First off, it’s been heartbreaking to see the grief and anger my South Asian friends and coworkers have been experiencing as their loved ones in India cope with one of the world’s worst Covid surges. At the same time, about a third of Americans have already been vaccinated against Covid. While the silver lining (albeit a very thin one) is that I’ve seen the Pan-Asian community rally together to raise thousands of dollars for critical supplies, the ongoing crisis is a sobering reminder that we still live in a world where the distribution of opportunity and access to necessities at the base of Maslow’s pyramid is still incredibly unequal. I can’t help but feel helpless as these widely diverging realities unfold in front of us.
Meanwhile, in the US, violence against the AAPI community is showing no signs of slowing down. A recently published study shows that there have been 6.6k incident reports to Stop AAPI Hate from March 2020 to March 2021, with incidents in California comprising 40% of the total. In the past week alone, two elderly Asian women were stabbed on Market Street, and an Asian man was attacked in front of a grocery store while pushing his toddler in a stroller. What’s worse is that these incidents happened in broad daylight — needless to say, it’s been beyond frustrating to deal with a justice system that is unable to curb rampant hate crime and exhausting to see snippets of violence against AAPIs on replay on Instagram stories. Yet few major news outlets are covering these headlines, so we’re stuck in a Catch-22 of being unable to raise awareness about the broken systems we face without needing to reliving the trauma associated with those systems every time we swipe on social media.

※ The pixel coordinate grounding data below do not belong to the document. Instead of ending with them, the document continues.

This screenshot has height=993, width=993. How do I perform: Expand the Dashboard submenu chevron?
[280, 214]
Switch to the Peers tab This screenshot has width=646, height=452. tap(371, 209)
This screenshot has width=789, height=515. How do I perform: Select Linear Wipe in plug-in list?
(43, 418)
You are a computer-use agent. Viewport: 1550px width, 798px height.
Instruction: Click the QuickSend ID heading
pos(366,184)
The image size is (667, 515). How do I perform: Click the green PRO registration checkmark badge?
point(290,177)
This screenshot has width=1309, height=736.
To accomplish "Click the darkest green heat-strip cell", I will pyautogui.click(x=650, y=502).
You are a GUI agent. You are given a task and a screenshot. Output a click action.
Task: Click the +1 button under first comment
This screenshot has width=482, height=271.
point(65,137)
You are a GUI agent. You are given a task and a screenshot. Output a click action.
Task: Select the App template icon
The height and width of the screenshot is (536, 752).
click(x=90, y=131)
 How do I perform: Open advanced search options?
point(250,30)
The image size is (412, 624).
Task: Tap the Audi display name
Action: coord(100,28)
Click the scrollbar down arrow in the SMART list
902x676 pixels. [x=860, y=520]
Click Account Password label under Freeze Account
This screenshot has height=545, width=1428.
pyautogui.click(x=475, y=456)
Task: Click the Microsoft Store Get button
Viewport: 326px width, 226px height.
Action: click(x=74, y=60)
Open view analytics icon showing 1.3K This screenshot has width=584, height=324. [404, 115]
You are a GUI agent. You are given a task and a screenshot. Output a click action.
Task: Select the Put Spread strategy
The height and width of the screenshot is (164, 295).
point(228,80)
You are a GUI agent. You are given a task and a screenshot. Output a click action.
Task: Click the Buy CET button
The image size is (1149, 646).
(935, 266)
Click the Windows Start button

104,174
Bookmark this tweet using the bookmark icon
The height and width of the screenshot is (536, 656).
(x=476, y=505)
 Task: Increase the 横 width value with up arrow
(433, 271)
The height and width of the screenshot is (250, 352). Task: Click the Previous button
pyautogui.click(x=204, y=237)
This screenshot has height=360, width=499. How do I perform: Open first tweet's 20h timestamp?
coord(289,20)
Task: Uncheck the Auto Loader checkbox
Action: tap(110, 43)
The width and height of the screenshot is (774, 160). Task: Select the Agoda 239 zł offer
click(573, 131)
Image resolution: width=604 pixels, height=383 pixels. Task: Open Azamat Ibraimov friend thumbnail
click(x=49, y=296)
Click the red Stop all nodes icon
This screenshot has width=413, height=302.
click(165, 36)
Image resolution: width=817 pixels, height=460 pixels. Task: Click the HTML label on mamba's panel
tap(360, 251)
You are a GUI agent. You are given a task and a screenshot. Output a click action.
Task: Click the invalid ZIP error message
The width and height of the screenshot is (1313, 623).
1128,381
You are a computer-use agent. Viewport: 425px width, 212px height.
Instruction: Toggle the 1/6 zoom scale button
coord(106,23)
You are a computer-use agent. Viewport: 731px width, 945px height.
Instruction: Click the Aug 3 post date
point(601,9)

Amidst everything going on, I haven’t been able to take a step back and celebrate the fact that Jay, Ankita, and I will be releasing Season 2 of Across The Lines next Tuesday. It’s been a labor of love, and I can’t wait to share the incredible conversations we’ve been lucky to have with some amazing people. I’ve been ruminating on this quote, which came from one of our surprise Season 2 guests, quite a bit these past few days —
“I look forward to the day we were allowed to have mediocrity in the Asian community in leadership … it's kind of a two-fold effect where you have to be successful because you need to prove to your community that it's possible. But also there are people who want to doubt you on purpose and you have to prove them wrong as well.”
This quote has been top of mind for me because of Justin Zhu’s recent removal as CEO of Iterable, even after he had scaled his company to an impressive $2B valuation. I’m not going to go into the nitty-gritty of the story (this Bloomberg article offers a glimpse into what happened), but I’d be hard-pressed to say that there wasn’t an undercurrent here of misguided pattern-matching at best and racial bias at worst. Sure there’s a fine line between madness and genius, but why is eclecticism more readily categorized as “madness” when an eclectic founder doesn’t fit the archetype of a “Silicon Valley entrepreneur”? Why did it take years for investors to remove Adam Neumann and Travis Kalanick, similar “mad genius” founders, from CEO positions? As our Across The Lines guest mentioned in the quote above, it’s undeniable that there’s a very narrow margin of error for people who aren’t frequently represented in institutions of power.
The final stop on this train of thought is a quote from Kathy Hong Park’s Minor Feelings. I read it last year at the beginning of Covid, and it remains one of my favorite books ever. It’s worth a read for Park’s beautiful prose in and of itself.
“This country insists that our racial identity is beside the point, that it has nothing to do with being bullied, or passed over for promotion, or cut off every time we talk … my existence is not enough, never enough, so I become compulsive in my efforts to do better, be better, blindly following this country’s gospel of self-interest, proving my individual worth by expanding my net worth, until I vanish.”
As we can see from Justin’s story, no degree of economic success can make us immune to very real injustices and biases — yet society constantly tries to convince us that the ramifications of these injustices and biases, or in other words, “minor feelings”, are trivial and negligible because of the relative “success” of our community. It’s futile to try and out-work and out-earn our way to the top of this system, which is merely an illusion after all. The only antidote is having the courage to challenge and question the systems we exist in by pushing up against and expanding the boundaries of what’s possible. No more minor feelings.
To end on an optimistic note, amidst everything going on, it’s been heartening to see AAPI leaders grow into their identities in recent months and finally begin to share their truths. I’m excited to be playing a small part in this paradigm shift through Across The Lines and can’t wait to share our second season of stories with the world.